BlueDoc covering 6 critical resilience fixes with TDD flow: - 2.9: RwLock → parking_lot (poison-free locks) - 2.2: Panic hook with tracing integration - 3.7+2.7: systemd ExecStopPost + stale mount cleanup - 2.10: sd_notify READY/STOPPING - 2.1: Signal handling via spawn_mount2 + tokio signals Each with: stubs → RED tests → implementation → GREEN verify. ~5 days estimated, exact files and code patterns specified.
19 KiB
Phase A: Stop Dying — Implementation Plan
Authors: AI-assisted
Status: Draft
Last Updated: 2026-05-13
Reviewers: TBD
Approvers: TBD
Prerequisites: resilience-fault-tolerance.md, resilience-testing.md
Estimated Effort: ~5 days
[TOC]
1. Abstract
Implement the 6 most critical resilience fixes (issues 2.1, 2.2, 2.7, 2.9, 2.10, 3.7 from the resilience audit) that prevent MusicFS from dying on common operational events: signals, panics, lock poisoning, and systemd lifecycle.
Issues 2.3 (shutdown orchestration), 2.4 (cache integrity), 2.5 (sync recovery), 2.6 (task supervisor), 2.8 (disk space) are deferred to Phase B — they depend on Phase A infrastructure or on the persistent state work.

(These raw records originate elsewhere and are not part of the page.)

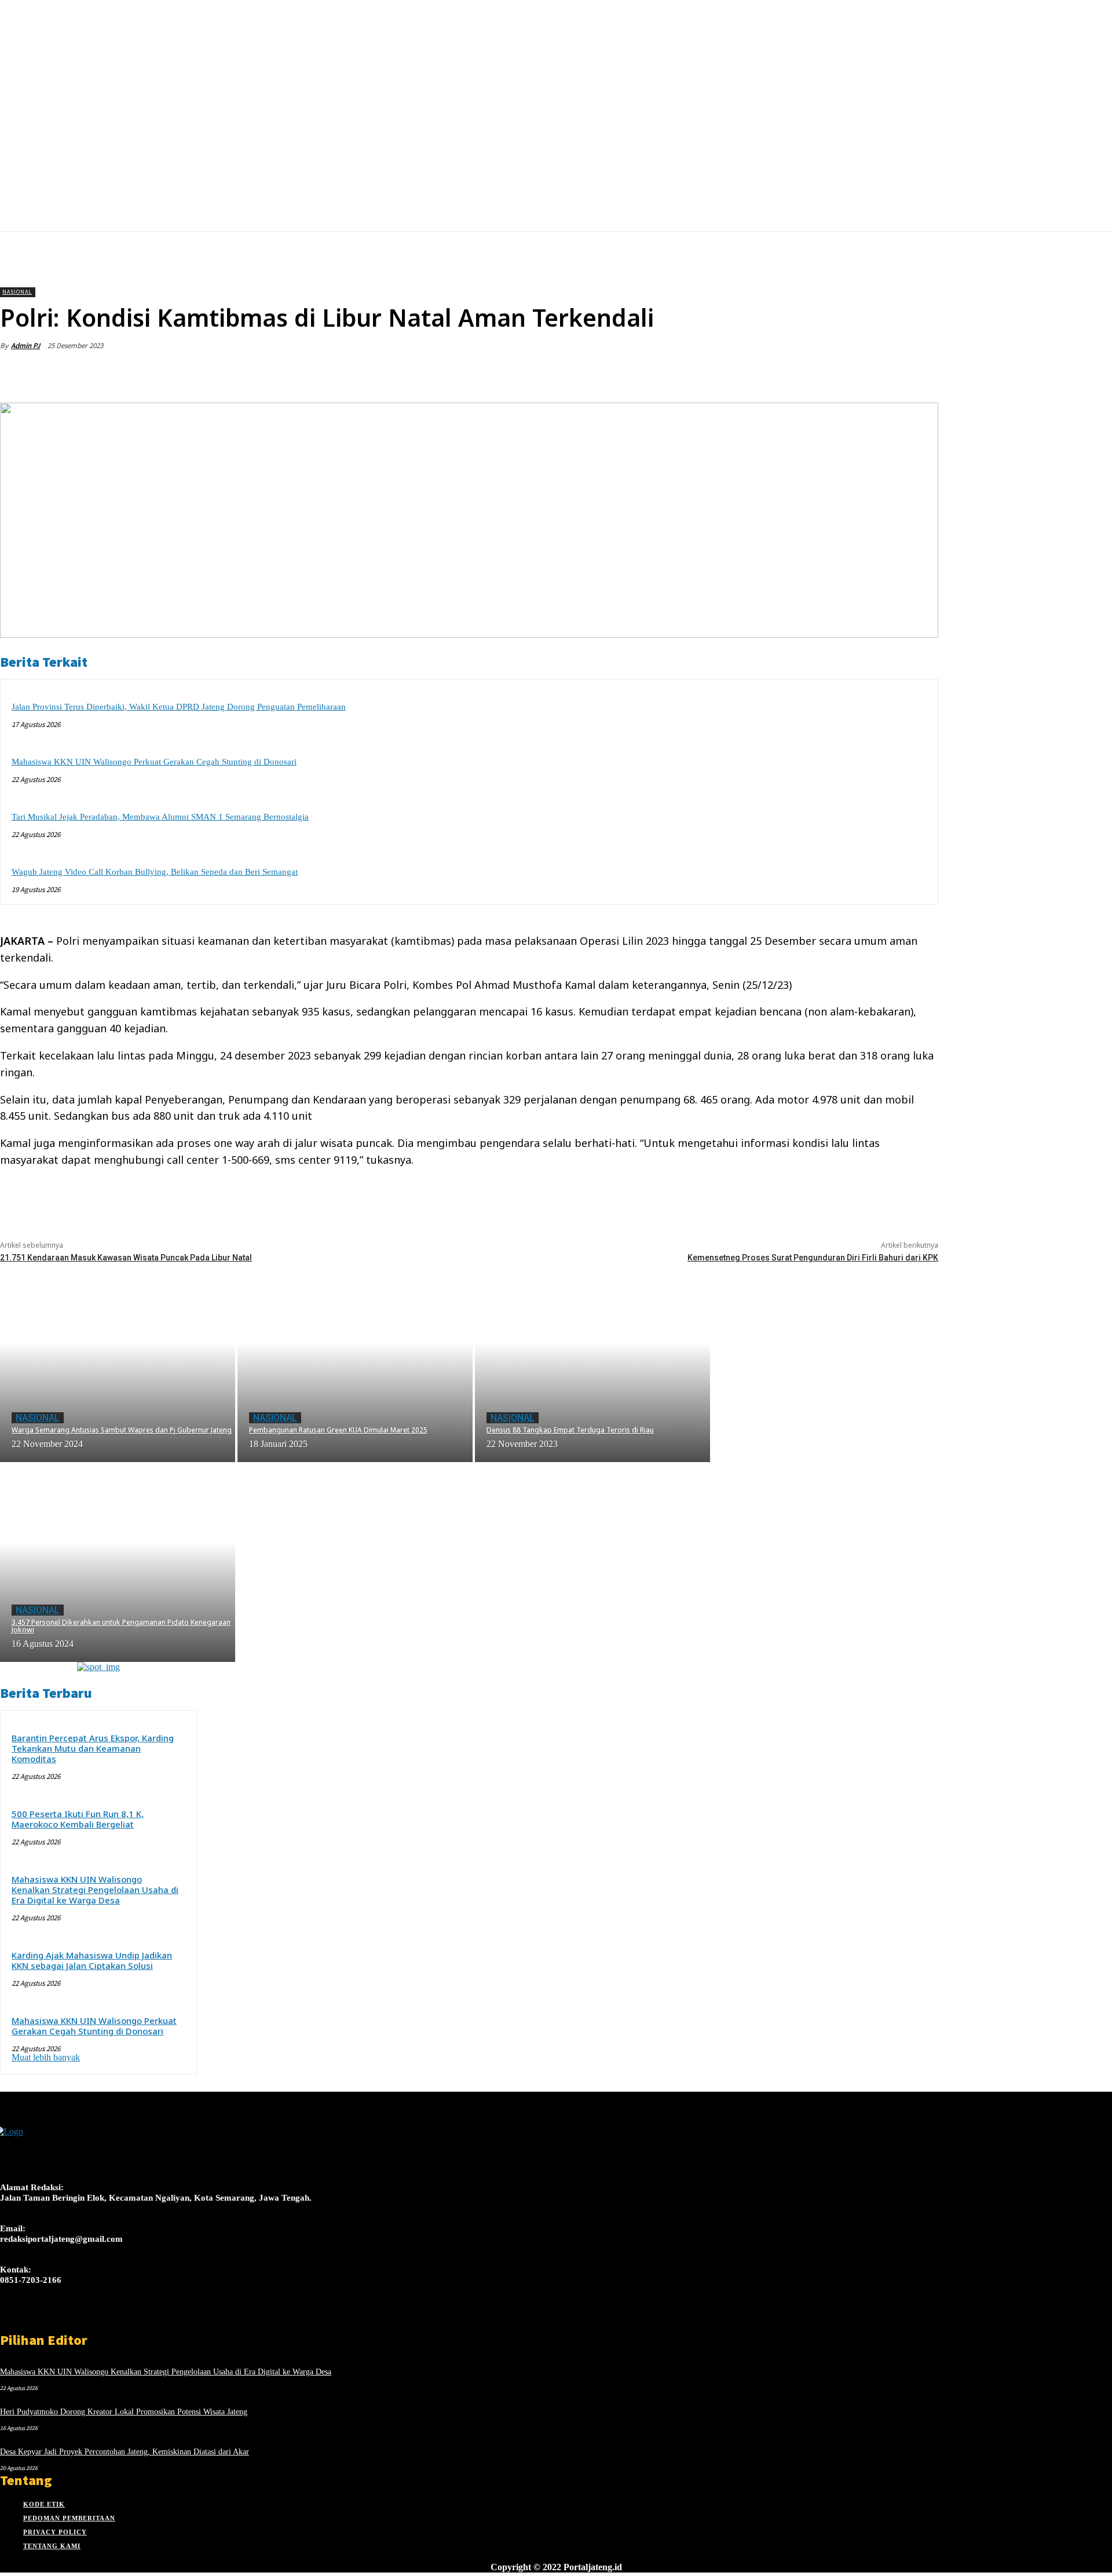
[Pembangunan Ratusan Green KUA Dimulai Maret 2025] (355, 1362)
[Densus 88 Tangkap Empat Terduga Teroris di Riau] (592, 1362)
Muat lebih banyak (46, 2057)
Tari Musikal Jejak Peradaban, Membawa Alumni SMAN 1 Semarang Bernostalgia (160, 816)
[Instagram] (27, 2321)
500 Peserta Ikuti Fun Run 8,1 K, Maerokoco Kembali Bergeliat (78, 1819)
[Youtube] (89, 2321)
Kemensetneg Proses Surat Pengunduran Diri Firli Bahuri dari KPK (812, 1257)
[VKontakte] (68, 2321)
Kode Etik (44, 2504)
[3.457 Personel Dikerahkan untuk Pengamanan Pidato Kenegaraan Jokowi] (117, 1562)
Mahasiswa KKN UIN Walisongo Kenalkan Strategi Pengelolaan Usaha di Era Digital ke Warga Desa (95, 1889)
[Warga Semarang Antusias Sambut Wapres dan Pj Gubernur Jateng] (117, 1362)
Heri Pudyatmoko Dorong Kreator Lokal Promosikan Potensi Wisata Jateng (123, 2411)
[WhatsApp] (876, 373)
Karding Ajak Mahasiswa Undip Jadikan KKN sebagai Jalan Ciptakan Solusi (92, 1960)
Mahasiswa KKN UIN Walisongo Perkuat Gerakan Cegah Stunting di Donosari (154, 761)
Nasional (17, 291)
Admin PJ (25, 345)
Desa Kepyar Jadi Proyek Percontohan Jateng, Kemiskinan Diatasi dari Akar (124, 2451)
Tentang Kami (52, 2545)
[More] (918, 373)
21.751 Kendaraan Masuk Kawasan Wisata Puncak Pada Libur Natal (126, 1257)
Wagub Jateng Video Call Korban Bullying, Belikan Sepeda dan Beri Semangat (155, 871)
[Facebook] (751, 373)
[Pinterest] (834, 373)
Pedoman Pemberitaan (69, 2518)
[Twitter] (793, 373)
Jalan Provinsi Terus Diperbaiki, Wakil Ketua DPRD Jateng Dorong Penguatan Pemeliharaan (179, 706)
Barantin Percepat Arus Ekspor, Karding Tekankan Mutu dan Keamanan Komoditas (93, 1748)
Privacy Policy (55, 2532)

Development flow (TDD, per-issue):
- Create stubs so the codebase compiles
- Write RED tests that express the expected behavior
- Implement the fix
- Verify tests turn GREEN
- Run full test suite — no regressions
2. Background
MusicFS currently dies on:
- Any signal (SIGTERM, SIGINT) — instant death, no cleanup
- Any panic in a writer thread — RwLock poisons, all FUSE ops crash
- systemd lifecycle —
Type=notifybut nosd_notify, ExecStop is a stub - Crash leaves stale FUSE mount — users must manually
fusermount -u
The resilience test crate and RED tests are already in place. This plan implements the fixes to turn them GREEN.
3. Goals & Non-Goals
3.1 Goals
- Signal handler catches SIGTERM/SIGINT and initiates clean exit
- Panics are logged with full context before process terminates
- RwLock poisoning cannot cascade to kill FUSE operations
- systemd integration works (
sd_notify READY=1,ExecStopPost) - Stale FUSE mounts are detected and cleaned on startup
- All existing 162 tests continue to pass
- All Phase A RED tests turn GREEN
3.2 Non-Goals
- Graceful shutdown orchestration with ordered teardown (Phase B — needs CancellationToken plumbing through all components)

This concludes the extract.